> _WORK REQUEST_
All of these records need to be duplicated exactly.
*** EXTRACTED ENTRIES Section Begins ***
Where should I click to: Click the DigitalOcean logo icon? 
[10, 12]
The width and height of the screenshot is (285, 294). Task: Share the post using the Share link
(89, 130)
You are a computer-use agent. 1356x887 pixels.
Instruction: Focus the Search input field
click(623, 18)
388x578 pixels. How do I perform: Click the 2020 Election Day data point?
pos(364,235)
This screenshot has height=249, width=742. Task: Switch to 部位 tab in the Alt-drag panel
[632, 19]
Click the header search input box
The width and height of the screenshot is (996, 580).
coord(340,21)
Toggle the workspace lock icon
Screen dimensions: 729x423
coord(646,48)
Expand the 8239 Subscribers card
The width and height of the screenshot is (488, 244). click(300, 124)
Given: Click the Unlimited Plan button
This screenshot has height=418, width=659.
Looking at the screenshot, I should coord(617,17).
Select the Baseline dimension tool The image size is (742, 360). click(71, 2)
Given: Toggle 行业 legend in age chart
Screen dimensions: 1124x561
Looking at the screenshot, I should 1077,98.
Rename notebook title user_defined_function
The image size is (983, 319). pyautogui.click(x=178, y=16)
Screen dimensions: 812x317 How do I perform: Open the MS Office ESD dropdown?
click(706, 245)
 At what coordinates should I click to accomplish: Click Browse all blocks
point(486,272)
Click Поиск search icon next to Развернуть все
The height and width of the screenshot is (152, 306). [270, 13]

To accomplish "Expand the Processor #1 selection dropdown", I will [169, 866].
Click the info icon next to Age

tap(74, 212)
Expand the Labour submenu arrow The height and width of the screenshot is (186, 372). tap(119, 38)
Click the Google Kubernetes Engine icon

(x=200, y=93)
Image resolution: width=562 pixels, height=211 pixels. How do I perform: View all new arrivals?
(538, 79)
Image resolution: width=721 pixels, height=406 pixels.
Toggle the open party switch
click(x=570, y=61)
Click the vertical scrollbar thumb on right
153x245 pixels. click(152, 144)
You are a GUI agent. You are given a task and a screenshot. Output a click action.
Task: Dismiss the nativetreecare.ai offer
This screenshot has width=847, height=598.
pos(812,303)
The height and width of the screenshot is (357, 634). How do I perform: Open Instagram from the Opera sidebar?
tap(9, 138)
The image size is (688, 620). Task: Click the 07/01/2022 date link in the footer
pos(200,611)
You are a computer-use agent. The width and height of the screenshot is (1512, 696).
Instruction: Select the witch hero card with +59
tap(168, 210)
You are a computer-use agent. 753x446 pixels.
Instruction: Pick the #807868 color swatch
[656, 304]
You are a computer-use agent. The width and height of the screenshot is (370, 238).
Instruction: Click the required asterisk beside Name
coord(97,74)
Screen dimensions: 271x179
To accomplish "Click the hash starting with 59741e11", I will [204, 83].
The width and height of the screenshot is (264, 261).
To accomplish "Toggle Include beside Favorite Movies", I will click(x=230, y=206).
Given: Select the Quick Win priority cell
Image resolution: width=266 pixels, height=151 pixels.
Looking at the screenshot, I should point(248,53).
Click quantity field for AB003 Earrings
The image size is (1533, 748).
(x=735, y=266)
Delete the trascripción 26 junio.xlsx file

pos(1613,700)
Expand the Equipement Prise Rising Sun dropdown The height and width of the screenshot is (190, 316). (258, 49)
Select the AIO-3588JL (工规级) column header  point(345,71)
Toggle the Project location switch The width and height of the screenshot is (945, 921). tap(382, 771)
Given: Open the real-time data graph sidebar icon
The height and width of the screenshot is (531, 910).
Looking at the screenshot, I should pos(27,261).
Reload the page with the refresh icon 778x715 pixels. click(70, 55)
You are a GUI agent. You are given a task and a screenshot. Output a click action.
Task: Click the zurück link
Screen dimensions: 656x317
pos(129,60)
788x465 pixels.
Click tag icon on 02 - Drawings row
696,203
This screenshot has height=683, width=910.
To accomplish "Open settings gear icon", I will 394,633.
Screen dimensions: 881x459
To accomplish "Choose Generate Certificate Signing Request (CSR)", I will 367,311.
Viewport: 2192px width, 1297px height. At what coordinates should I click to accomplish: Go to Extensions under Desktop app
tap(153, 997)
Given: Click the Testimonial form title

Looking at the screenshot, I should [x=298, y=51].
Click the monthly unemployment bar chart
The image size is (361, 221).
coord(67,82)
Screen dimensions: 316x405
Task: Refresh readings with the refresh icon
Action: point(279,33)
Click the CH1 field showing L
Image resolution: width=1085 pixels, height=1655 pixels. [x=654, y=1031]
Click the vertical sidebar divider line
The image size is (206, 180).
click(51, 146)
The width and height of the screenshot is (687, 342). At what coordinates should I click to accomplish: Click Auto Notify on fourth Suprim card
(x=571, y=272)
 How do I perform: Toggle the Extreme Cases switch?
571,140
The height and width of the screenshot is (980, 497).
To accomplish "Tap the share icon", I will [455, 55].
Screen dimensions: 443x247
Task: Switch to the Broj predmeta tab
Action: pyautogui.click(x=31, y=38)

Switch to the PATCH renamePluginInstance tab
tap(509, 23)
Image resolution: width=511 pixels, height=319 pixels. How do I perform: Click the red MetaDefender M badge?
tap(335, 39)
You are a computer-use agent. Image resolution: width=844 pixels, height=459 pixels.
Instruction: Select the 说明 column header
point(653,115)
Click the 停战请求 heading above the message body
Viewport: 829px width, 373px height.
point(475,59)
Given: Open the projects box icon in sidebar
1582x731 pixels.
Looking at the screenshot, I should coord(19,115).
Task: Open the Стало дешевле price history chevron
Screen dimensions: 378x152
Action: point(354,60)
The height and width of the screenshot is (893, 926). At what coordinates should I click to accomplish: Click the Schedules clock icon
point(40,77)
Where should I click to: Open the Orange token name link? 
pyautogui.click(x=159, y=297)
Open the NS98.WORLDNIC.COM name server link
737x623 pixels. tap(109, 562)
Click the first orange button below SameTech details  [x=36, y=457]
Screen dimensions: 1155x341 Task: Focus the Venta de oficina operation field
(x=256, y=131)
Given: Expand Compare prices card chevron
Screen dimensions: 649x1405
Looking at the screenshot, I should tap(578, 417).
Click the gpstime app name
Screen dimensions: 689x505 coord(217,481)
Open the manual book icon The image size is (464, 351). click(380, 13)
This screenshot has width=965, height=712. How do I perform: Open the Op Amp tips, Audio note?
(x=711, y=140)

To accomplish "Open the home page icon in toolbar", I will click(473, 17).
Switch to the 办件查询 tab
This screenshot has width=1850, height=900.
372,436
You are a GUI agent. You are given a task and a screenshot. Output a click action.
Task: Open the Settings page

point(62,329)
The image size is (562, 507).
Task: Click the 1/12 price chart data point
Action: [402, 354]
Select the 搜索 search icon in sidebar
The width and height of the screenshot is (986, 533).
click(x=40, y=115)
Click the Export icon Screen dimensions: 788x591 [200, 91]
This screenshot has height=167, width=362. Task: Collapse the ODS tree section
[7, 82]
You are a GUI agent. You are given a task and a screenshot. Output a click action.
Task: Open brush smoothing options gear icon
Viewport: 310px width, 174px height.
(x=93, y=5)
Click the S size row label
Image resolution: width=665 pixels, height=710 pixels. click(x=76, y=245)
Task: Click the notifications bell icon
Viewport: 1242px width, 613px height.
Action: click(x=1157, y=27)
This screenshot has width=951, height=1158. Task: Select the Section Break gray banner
*** EXTRACTED ENTRIES Section Ends ***
> _SOLUTION_
Where should I click to: Click the DigitalOcean logo icon? 
[10, 12]
The width and height of the screenshot is (285, 294). Task: Share the post using the Share link
(89, 130)
You are a computer-use agent. 1356x887 pixels.
Instruction: Focus the Search input field
click(623, 18)
388x578 pixels. How do I perform: Click the 2020 Election Day data point?
pos(364,235)
This screenshot has height=249, width=742. Task: Switch to 部位 tab in the Alt-drag panel
[632, 19]
Click the header search input box
The width and height of the screenshot is (996, 580).
coord(340,21)
Toggle the workspace lock icon
Screen dimensions: 729x423
coord(646,48)
Expand the 8239 Subscribers card
The width and height of the screenshot is (488, 244). click(300, 124)
Given: Click the Unlimited Plan button
This screenshot has height=418, width=659.
Looking at the screenshot, I should coord(617,17).
Select the Baseline dimension tool The image size is (742, 360). click(71, 2)
Given: Toggle 行业 legend in age chart
Screen dimensions: 1124x561
Looking at the screenshot, I should 1077,98.
Rename notebook title user_defined_function
The image size is (983, 319). pyautogui.click(x=178, y=16)
Screen dimensions: 812x317 How do I perform: Open the MS Office ESD dropdown?
click(706, 245)
 At what coordinates should I click to accomplish: Click Browse all blocks
point(486,272)
Click Поиск search icon next to Развернуть все
The height and width of the screenshot is (152, 306). [270, 13]

To accomplish "Expand the Processor #1 selection dropdown", I will [169, 866].
Click the info icon next to Age

tap(74, 212)
Expand the Labour submenu arrow The height and width of the screenshot is (186, 372). tap(119, 38)
Click the Google Kubernetes Engine icon

(x=200, y=93)
Image resolution: width=562 pixels, height=211 pixels. How do I perform: View all new arrivals?
(538, 79)
Image resolution: width=721 pixels, height=406 pixels.
Toggle the open party switch
click(x=570, y=61)
Click the vertical scrollbar thumb on right
153x245 pixels. click(152, 144)
You are a GUI agent. You are given a task and a screenshot. Output a click action.
Task: Dismiss the nativetreecare.ai offer
This screenshot has width=847, height=598.
pos(812,303)
The height and width of the screenshot is (357, 634). How do I perform: Open Instagram from the Opera sidebar?
tap(9, 138)
The image size is (688, 620). Task: Click the 07/01/2022 date link in the footer
pos(200,611)
You are a computer-use agent. The width and height of the screenshot is (1512, 696).
Instruction: Select the witch hero card with +59
tap(168, 210)
You are a computer-use agent. 753x446 pixels.
Instruction: Pick the #807868 color swatch
[656, 304]
You are a computer-use agent. The width and height of the screenshot is (370, 238).
Instruction: Click the required asterisk beside Name
coord(97,74)
Screen dimensions: 271x179
To accomplish "Click the hash starting with 59741e11", I will [204, 83].
The width and height of the screenshot is (264, 261).
To accomplish "Toggle Include beside Favorite Movies", I will click(x=230, y=206).
Given: Select the Quick Win priority cell
Image resolution: width=266 pixels, height=151 pixels.
Looking at the screenshot, I should point(248,53).
Click quantity field for AB003 Earrings
The image size is (1533, 748).
(x=735, y=266)
Delete the trascripción 26 junio.xlsx file

pos(1613,700)
Expand the Equipement Prise Rising Sun dropdown The height and width of the screenshot is (190, 316). (258, 49)
Select the AIO-3588JL (工规级) column header  point(345,71)
Toggle the Project location switch The width and height of the screenshot is (945, 921). tap(382, 771)
Given: Open the real-time data graph sidebar icon
The height and width of the screenshot is (531, 910).
Looking at the screenshot, I should pos(27,261).
Reload the page with the refresh icon 778x715 pixels. click(70, 55)
You are a GUI agent. You are given a task and a screenshot. Output a click action.
Task: Click the zurück link
Screen dimensions: 656x317
pos(129,60)
788x465 pixels.
Click tag icon on 02 - Drawings row
696,203
This screenshot has height=683, width=910.
To accomplish "Open settings gear icon", I will 394,633.
Screen dimensions: 881x459
To accomplish "Choose Generate Certificate Signing Request (CSR)", I will 367,311.
Viewport: 2192px width, 1297px height. At what coordinates should I click to accomplish: Go to Extensions under Desktop app
tap(153, 997)
Given: Click the Testimonial form title

Looking at the screenshot, I should [x=298, y=51].
Click the monthly unemployment bar chart
The image size is (361, 221).
coord(67,82)
Screen dimensions: 316x405
Task: Refresh readings with the refresh icon
Action: point(279,33)
Click the CH1 field showing L
Image resolution: width=1085 pixels, height=1655 pixels. [x=654, y=1031]
Click the vertical sidebar divider line
The image size is (206, 180).
click(51, 146)
The width and height of the screenshot is (687, 342). At what coordinates should I click to accomplish: Click Auto Notify on fourth Suprim card
(x=571, y=272)
 How do I perform: Toggle the Extreme Cases switch?
571,140
The height and width of the screenshot is (980, 497).
To accomplish "Tap the share icon", I will [455, 55].
Screen dimensions: 443x247
Task: Switch to the Broj predmeta tab
Action: pyautogui.click(x=31, y=38)

Switch to the PATCH renamePluginInstance tab
tap(509, 23)
Image resolution: width=511 pixels, height=319 pixels. How do I perform: Click the red MetaDefender M badge?
tap(335, 39)
You are a computer-use agent. Image resolution: width=844 pixels, height=459 pixels.
Instruction: Select the 说明 column header
point(653,115)
Click the 停战请求 heading above the message body
Viewport: 829px width, 373px height.
point(475,59)
Given: Open the projects box icon in sidebar
1582x731 pixels.
Looking at the screenshot, I should coord(19,115).
Task: Open the Стало дешевле price history chevron
Screen dimensions: 378x152
Action: point(354,60)
The height and width of the screenshot is (893, 926). At what coordinates should I click to accomplish: Click the Schedules clock icon
point(40,77)
Where should I click to: Open the Orange token name link? 
pyautogui.click(x=159, y=297)
Open the NS98.WORLDNIC.COM name server link
737x623 pixels. tap(109, 562)
Click the first orange button below SameTech details  [x=36, y=457]
Screen dimensions: 1155x341 Task: Focus the Venta de oficina operation field
(x=256, y=131)
Given: Expand Compare prices card chevron
Screen dimensions: 649x1405
Looking at the screenshot, I should tap(578, 417).
Click the gpstime app name
Screen dimensions: 689x505 coord(217,481)
Open the manual book icon The image size is (464, 351). click(380, 13)
This screenshot has width=965, height=712. How do I perform: Open the Op Amp tips, Audio note?
(x=711, y=140)

To accomplish "Open the home page icon in toolbar", I will click(473, 17).
Switch to the 办件查询 tab
This screenshot has width=1850, height=900.
372,436
You are a GUI agent. You are given a task and a screenshot. Output a click action.
Task: Open the Settings page

point(62,329)
The image size is (562, 507).
Task: Click the 1/12 price chart data point
Action: [402, 354]
Select the 搜索 search icon in sidebar
The width and height of the screenshot is (986, 533).
click(x=40, y=115)
Click the Export icon Screen dimensions: 788x591 [200, 91]
This screenshot has height=167, width=362. Task: Collapse the ODS tree section
[7, 82]
You are a GUI agent. You are given a task and a screenshot. Output a click action.
Task: Open brush smoothing options gear icon
Viewport: 310px width, 174px height.
(x=93, y=5)
Click the S size row label
Image resolution: width=665 pixels, height=710 pixels. click(x=76, y=245)
Task: Click the notifications bell icon
Viewport: 1242px width, 613px height.
Action: click(x=1157, y=27)
This screenshot has width=951, height=1158. Task: Select the Section Break gray banner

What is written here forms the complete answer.